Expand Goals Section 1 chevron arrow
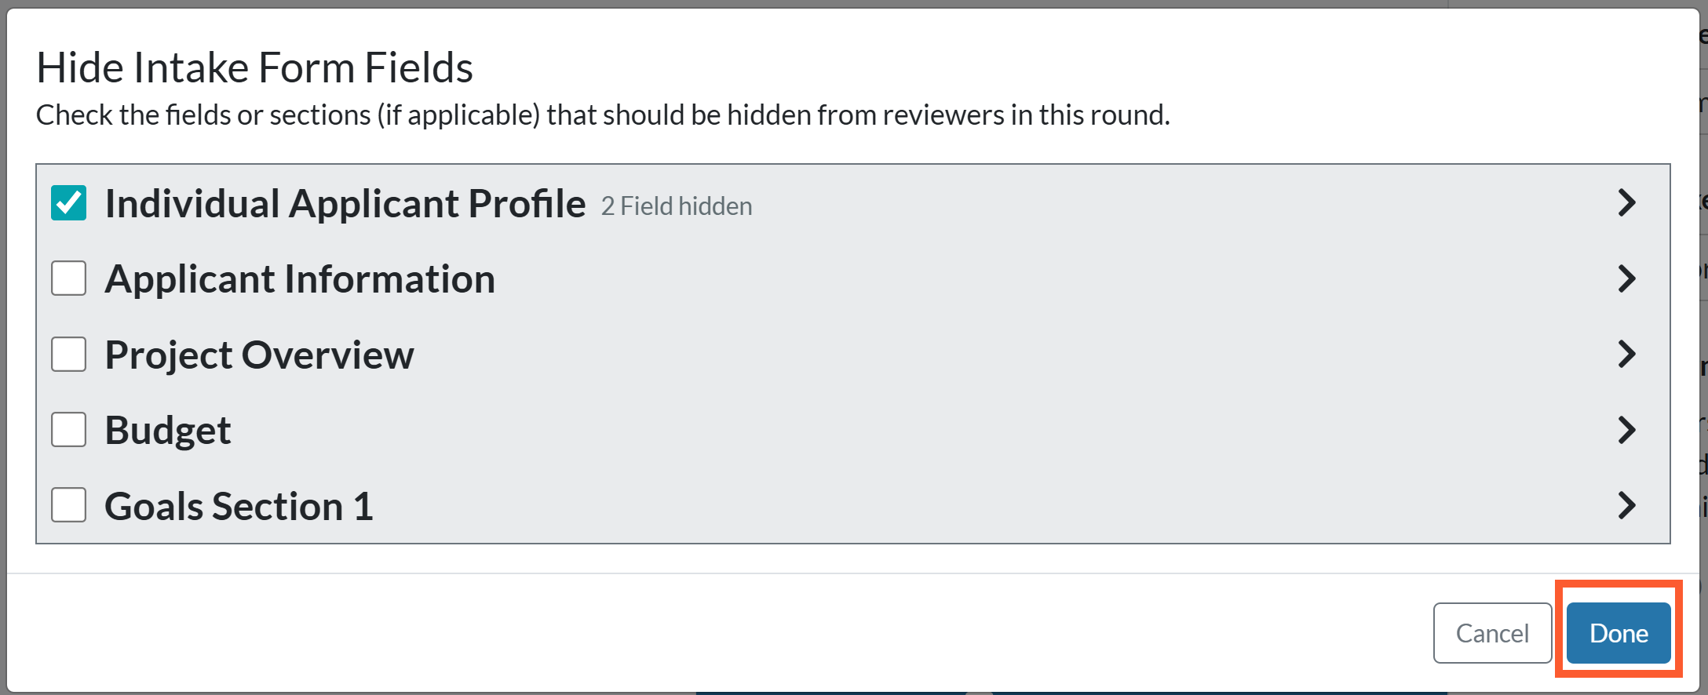Viewport: 1708px width, 695px height. point(1626,505)
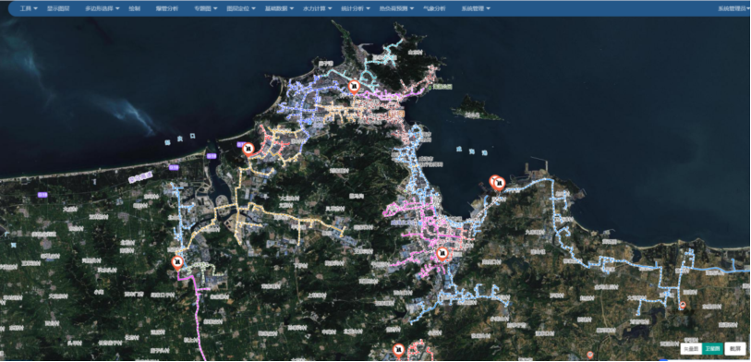Open the 多边形选择 polygon selection dropdown
The height and width of the screenshot is (362, 751).
102,8
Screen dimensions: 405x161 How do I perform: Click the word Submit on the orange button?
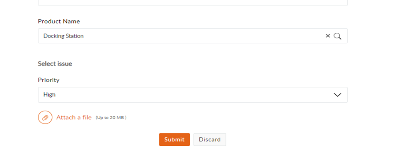[174, 139]
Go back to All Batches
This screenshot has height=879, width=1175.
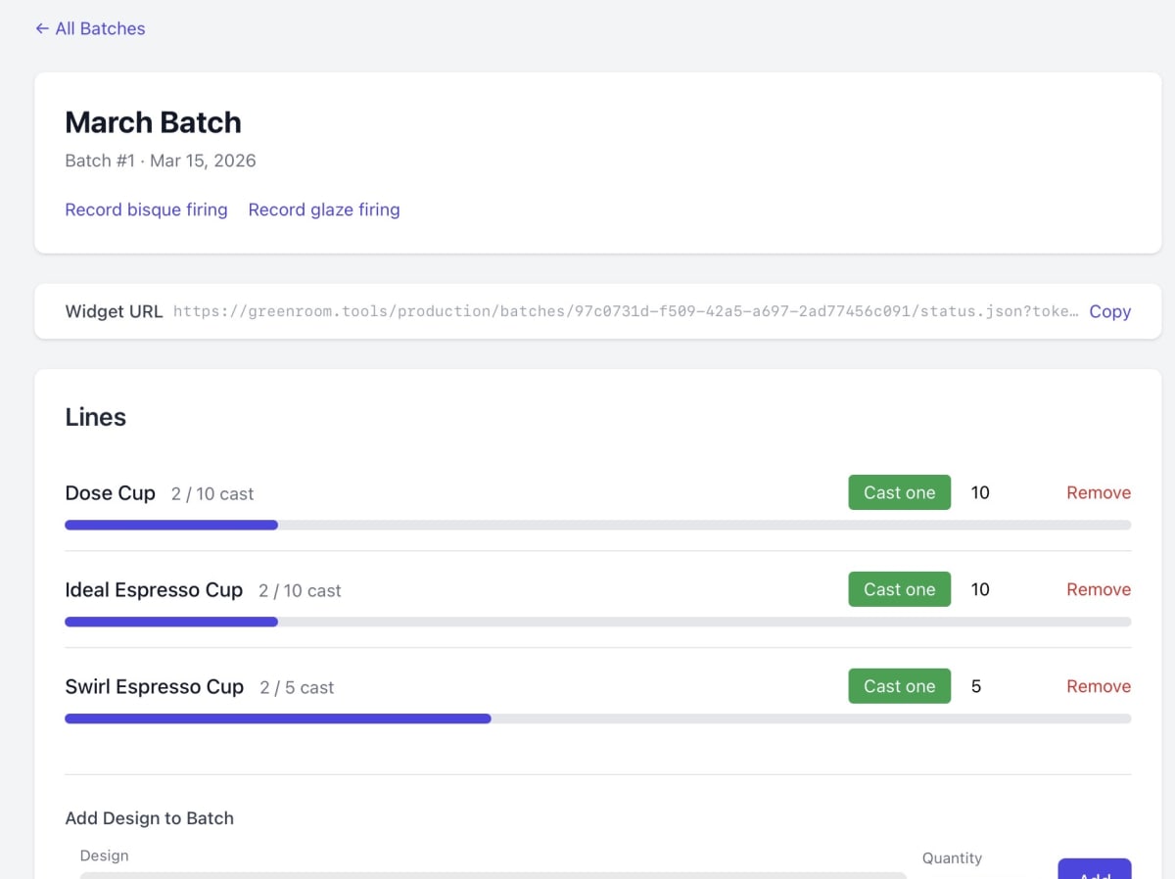(90, 28)
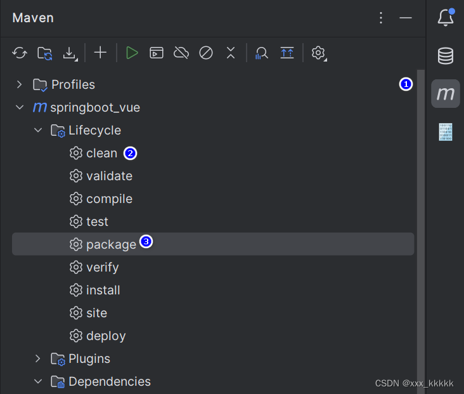Toggle Offline Mode cloud icon
This screenshot has height=394, width=464.
181,53
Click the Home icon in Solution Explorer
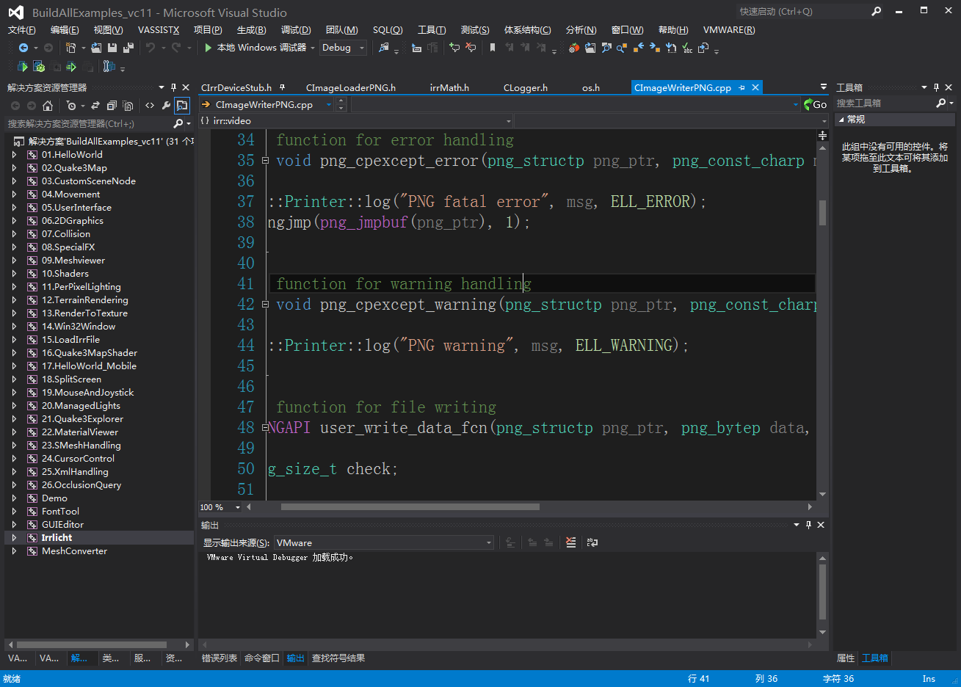This screenshot has width=961, height=687. click(x=48, y=106)
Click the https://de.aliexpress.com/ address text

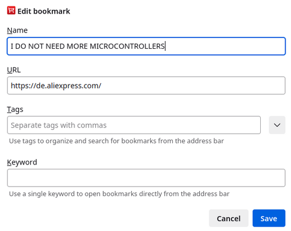point(56,85)
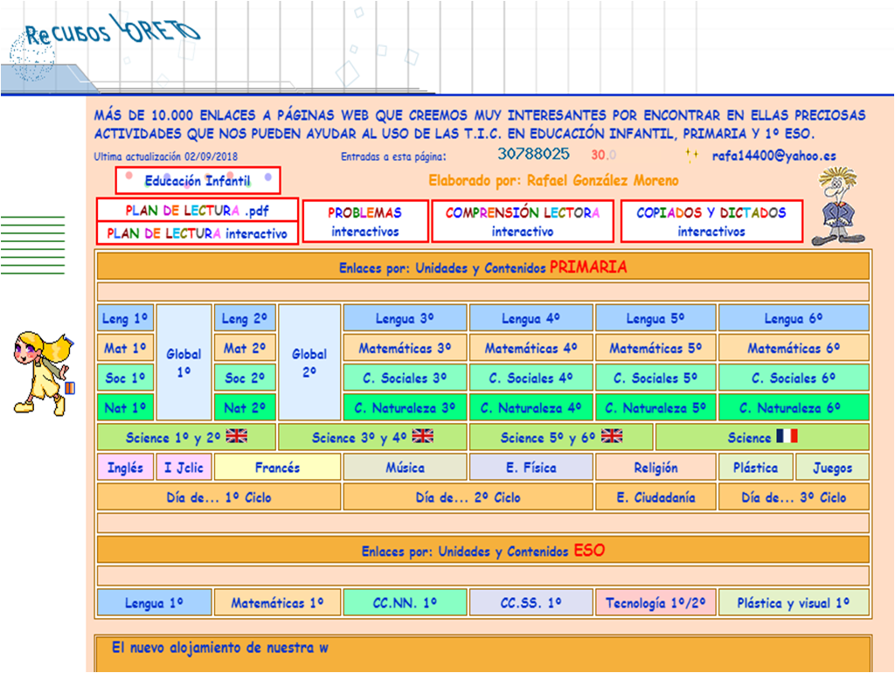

************

AIM OF THE TASK:
All records above are to be repeated exactly, with the images left out.

EXERCISE SOLUTION:
Expand Goals Section 1 chevron arrow
Viewport: 1708px width, 695px height. point(1626,505)
Open the 多边形选择 polygon selection dropdown
The height and width of the screenshot is (362, 751).
102,8
Screen dimensions: 405x161 How do I perform: Click the word Submit on the orange button?
[174, 139]
Go back to All Batches
This screenshot has height=879, width=1175.
(90, 28)
Toggle Offline Mode cloud icon
This screenshot has height=394, width=464.
181,53
Click the Home icon in Solution Explorer
This screenshot has width=961, height=687. click(x=48, y=106)
Click the https://de.aliexpress.com/ address text

point(56,85)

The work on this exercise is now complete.